I have been through something similar. I had myself convinced that my kids didn't need me. Thank God, I came to my senses and realized that they did need me. Then, I had no choice but to fight to make my life better. To fight for meaning. I've forced myself to do things that I used to enjoy. At first I didn't get much pleasure out of the activities. Or I would just while I was there but once I left, would go right back into my slump. I also went on medication which I had been fighting. That helped. Therapy helped. There are all these little pieces of the puzzle and I worked on each piece. It hasn't been easy and it hasn't been quick. But I am feeling better.

(((((TAS)))))
TAS... here are some of my old threads when I felt as if I was disappearing and disintegrating.
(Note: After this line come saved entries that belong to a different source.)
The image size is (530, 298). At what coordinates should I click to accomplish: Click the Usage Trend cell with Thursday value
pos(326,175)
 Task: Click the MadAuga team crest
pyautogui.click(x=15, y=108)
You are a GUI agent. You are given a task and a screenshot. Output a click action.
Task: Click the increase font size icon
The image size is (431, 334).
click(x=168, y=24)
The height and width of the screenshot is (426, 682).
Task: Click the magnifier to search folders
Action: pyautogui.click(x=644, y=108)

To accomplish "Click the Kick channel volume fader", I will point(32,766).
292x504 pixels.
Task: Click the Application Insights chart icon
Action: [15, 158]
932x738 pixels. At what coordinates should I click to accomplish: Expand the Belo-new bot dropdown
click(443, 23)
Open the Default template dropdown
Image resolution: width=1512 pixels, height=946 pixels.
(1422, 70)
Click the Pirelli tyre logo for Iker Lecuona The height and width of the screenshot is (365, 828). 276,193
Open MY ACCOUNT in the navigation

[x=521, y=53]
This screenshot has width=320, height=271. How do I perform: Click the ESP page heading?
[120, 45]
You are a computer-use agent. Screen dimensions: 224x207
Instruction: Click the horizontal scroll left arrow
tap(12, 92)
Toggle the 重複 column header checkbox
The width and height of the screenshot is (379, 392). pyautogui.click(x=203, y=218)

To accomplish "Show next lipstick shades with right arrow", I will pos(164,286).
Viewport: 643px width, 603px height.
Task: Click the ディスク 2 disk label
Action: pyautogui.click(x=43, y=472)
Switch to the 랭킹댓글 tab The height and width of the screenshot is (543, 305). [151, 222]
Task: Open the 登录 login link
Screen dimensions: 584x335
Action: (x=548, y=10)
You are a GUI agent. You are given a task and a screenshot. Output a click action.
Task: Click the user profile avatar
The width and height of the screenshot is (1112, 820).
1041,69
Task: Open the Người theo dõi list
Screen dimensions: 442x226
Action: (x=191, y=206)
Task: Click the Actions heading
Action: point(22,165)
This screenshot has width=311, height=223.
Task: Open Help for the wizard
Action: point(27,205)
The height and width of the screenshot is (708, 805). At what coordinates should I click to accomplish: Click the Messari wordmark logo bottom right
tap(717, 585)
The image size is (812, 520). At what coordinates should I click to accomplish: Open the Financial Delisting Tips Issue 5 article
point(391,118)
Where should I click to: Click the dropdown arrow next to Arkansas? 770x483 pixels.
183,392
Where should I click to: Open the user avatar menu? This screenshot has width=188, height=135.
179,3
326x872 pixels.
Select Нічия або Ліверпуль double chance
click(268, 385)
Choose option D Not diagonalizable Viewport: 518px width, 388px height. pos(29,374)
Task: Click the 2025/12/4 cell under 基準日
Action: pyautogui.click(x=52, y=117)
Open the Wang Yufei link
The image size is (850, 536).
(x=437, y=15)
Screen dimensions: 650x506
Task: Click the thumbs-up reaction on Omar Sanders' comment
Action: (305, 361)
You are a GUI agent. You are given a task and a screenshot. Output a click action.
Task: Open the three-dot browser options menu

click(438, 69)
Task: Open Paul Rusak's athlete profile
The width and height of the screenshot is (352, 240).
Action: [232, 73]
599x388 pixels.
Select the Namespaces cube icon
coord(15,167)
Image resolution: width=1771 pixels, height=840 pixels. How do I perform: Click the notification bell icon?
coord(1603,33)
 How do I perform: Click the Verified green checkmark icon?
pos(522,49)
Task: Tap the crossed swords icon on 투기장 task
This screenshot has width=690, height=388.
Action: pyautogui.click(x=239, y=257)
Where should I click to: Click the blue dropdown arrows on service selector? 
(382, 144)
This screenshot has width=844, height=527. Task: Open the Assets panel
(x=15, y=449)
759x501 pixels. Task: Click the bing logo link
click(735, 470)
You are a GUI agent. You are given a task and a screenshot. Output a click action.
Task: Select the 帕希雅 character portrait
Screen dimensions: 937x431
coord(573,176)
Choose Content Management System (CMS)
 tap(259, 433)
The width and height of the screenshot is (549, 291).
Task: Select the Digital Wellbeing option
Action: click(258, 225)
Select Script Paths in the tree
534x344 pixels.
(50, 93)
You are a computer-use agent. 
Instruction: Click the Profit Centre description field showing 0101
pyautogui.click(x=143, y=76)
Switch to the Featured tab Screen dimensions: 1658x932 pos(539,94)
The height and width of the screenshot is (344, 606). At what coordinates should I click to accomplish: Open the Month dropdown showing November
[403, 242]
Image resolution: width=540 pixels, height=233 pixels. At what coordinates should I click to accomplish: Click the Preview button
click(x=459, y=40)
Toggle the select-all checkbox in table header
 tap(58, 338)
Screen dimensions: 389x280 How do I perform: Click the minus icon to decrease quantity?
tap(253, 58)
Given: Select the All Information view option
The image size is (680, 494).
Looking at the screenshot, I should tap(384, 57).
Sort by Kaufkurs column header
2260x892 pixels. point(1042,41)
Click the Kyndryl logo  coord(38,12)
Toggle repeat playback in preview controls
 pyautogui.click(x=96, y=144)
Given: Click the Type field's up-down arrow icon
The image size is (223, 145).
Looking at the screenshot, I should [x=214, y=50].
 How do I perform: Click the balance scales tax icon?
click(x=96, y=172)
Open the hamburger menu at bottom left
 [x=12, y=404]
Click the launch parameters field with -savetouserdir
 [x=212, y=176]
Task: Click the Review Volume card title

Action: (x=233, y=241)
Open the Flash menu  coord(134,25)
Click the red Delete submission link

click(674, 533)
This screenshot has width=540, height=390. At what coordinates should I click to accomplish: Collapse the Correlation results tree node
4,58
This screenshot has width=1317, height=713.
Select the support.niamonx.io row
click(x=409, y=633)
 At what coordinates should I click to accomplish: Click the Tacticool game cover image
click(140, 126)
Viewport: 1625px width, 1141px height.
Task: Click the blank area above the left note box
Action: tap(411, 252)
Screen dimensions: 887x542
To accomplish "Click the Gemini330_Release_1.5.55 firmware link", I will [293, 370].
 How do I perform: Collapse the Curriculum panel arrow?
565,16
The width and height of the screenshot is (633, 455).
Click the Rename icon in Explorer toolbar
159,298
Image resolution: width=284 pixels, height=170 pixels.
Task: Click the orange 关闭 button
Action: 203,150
My friends here were so supportive and really helped me survive that time of my life.

http://psychcafe.ca/eve/forums...09181/m/777009503001

http://psychcafe.ca/eve/forums...09181/m/973009962001

Hope it helps to see how much in despair I once was and with my T's help, how far I have come now. In fact, it's good for me to re-read these threads and remind myself what I have accomplished by staying with my T, working hard, and reaching out for support.

TN
Thank you True North Smiler I will definitely read your threads and thank you for sharing them.

It's like I am trying so hard and yet, I am fighting so hard against the therapist...I feel that so many things are simply unfair...the first 18 years of my life...trauma after trauma...and now this...it's like I am not equipped to handle this last 'straw'...not to mention the bale of hay that has built up over the years but was neatly put away...

I keep telling the therapist to tell me to go away. He won't. He is so damn stubborn. I tell him 'the way I am' is going to ruin the working relationship. He says he doesn't agree. I have tried everything to push him away...it is baffling to me that he is still saying, 'I am here.' That does not bring me comfort, it causes alarm.

I am tring, doing all I know to do...what is most frustrating to me is that I am my biggest hurdle...all the ways I learned to cope with the trauma over the years of my childhood...are now my biggest things to overcome...

Thank you for everything TN Smiler T.
Liese:

Thank you. I have really had to work hard at being present for my girls. It has been a challenge as I want to completely disengage from life.

'It hasn't been quick and it hasn't been easy'...I can relate to that...as long as we keep moving forward...that is key. I hate that it can't be quick and easy...I wish it were Smiler

Thanks Liese Smiler T.
quote:
I keep telling the therapist to tell me to go away. He won't. He is so damn stubborn. I tell him 'the way I am' is going to ruin the working relationship. He says he doesn't agree. I have tried everything to push him away...it is baffling to me that he is still saying, 'I am here.' That does not bring me comfort, it causes alarm.


TAS... I really like your T. He is doing it so right and you are also doing what you are supposed to do (even if it is unpleasant now). My T teases me that we are nicely attached... despite all my kicking and screaming. He's right, darn him!

You need someone in your life to be steady and consistent. And of course this will make you feel very uncomfortable. He is not behaving the way you expect him to behave, the way the abusive people in your life have behaved towards you. He is there for you because the problem is not you, it was THEM. The ones who were inconsistent, unstable and abusive towards you. You are fighting against him because this feels different and scary. It feels really scary for you to relax into the relationship with your T, to allow him to take care of you, and to believe that he will actually stay. Scary but not dangerous. There is a difference as my T reminds me frequently.

Part of what we learn to do in therapy is to recognize those people we should avoid. Those that would hurt us or abuse us and how to draw boundaries to protect ourselves. We learn the red flags others show us and we learn that we are worthwhile and deserve healthy relationships.

And so.. you can kick and scream and pout and get "pissy" (as my T says I do) but just keep going back to therapy and to your T to talk about it. This is how you will get better and how you will learn how relationships (healthy ones) work. Do it for you... and for your kids.